Стоило в 2009 году выйти на экраны фильму «Царь», как один из актеров, снимавшихся в этом фильме, вынужден был уйти с места основной работы. Священник Иоанн Охлобыстин, сыгравший шута Вассиана, подал патриарху прошение о снятии с него священного сана, и прошение было удовлетворено. Слишком много нареканий вызвал сам факт, что священник снялся в кино, да еще и в роли явно сатанинского персонажа, построенной на сплошной истерике. Отец Иоанн, конечно, человек очень своеобразный, и вряд ли нам стоит подробно разбирать особенности его биографии или судить о правомочности его священ-нослужения (или, если угодно, актерства) – это просто не наше дело.
Зато мы можем задуматься о другом: а как вообще сочетаются актерство и христианство? Ведь если священник параллельно своему служению работает бухгалтером или инженером (а если уж брать творческие профессии, рисует картины или пишет книги), это никого не удивляет, таких примеров немало. А вот священник-актер… и в самом деле соблазнительно звучит. Почему?
---
*ЗАДАНИЕ*. Пожалуйста, продолжите текст об актерстве и христианстве после его последнего предложения. Данные для работы не понадобятся.

*МАТЕРИАЛ*.
---
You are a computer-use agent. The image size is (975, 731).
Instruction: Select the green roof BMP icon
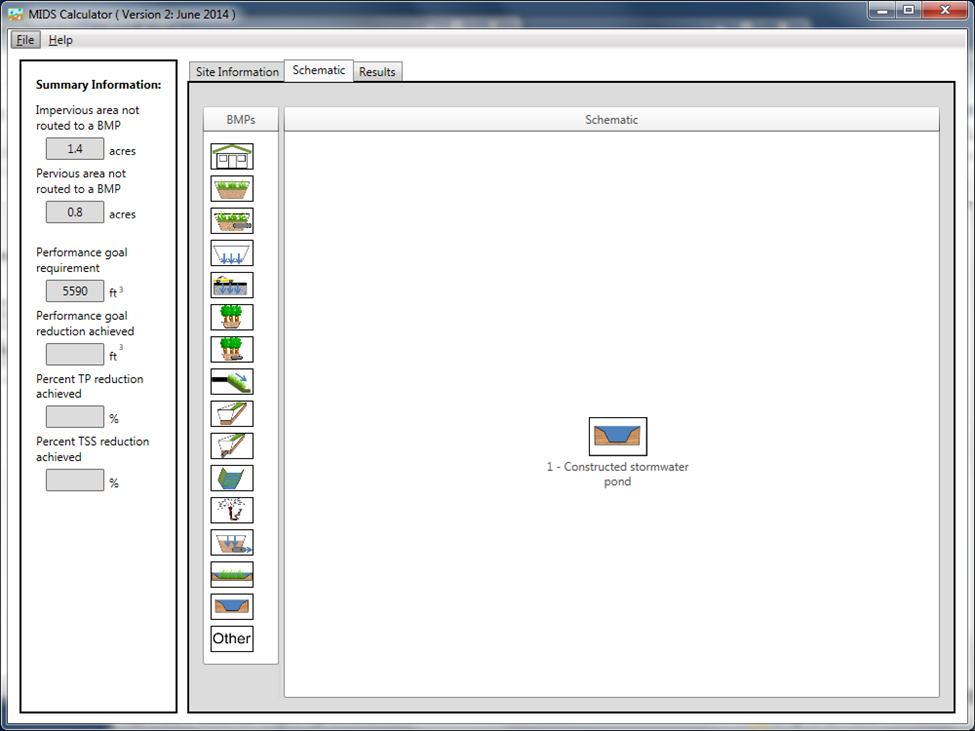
---
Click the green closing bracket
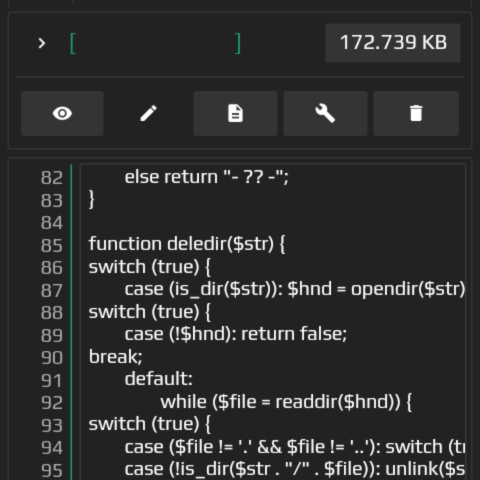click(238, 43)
---
*ОТВЕТ*.
Конечно, существуют древние каноны, строго запрещающие священникам не то чтобы играть – даже посещать театры. Эти запреты многократно повторялись от собора к собору, вот что гласит, к примеру, 24-е правило Шестого Вселенского собора: «Да не будет позволено кому-либо из числящихся в священном чине или монахов развлекаться на конских бегах или придерживаться сценических игр». Но сегодня это правило совершенно не соблюдается: священники ходят в театр, не говоря уже о мирянах, и никто никого не отлучает. Кстати, древние каноны требовали: если «лицедей», то есть актер, принимал христианство, он должен был навсегда оставить свое ремесло под угрозой отлучения. Сегодня многие профессиональные актеры – воцерковленные христиане, но они продолжают играть в театре и кино. Например, мой отец.
Почему так? Подсказкой тут служит 62-е правило того же Шестого Вселенского собора: «Желаем совершенно изъять из жизни верных… всенародные пляски женщин, могущие произвести большой соблазн и вред; также отвергаем пляски и обряды, совершаемые мужчинами и женщинами во имя ложно названных у язычников богов по какому-то древнему и чуждому христианской жизни обычаю, и определяем, чтобы никакой мужчина не одевался в женское платье, или женщина в платье, приличное мужчинам, также чтобы никто не надевал на себя личин комических или трагических, – чтобы не призывали имени гнусного Диониса, когда выжимают виноград в точилах, не творили безумного по невежеству или легкомыслию, когда сливают вино в бочки. Тех, которые отважатся делать на будущее время что-нибудь из упомянутого выше, зная это постановление, тех повелеваем, если клирики извергать, а если миряне отлучать».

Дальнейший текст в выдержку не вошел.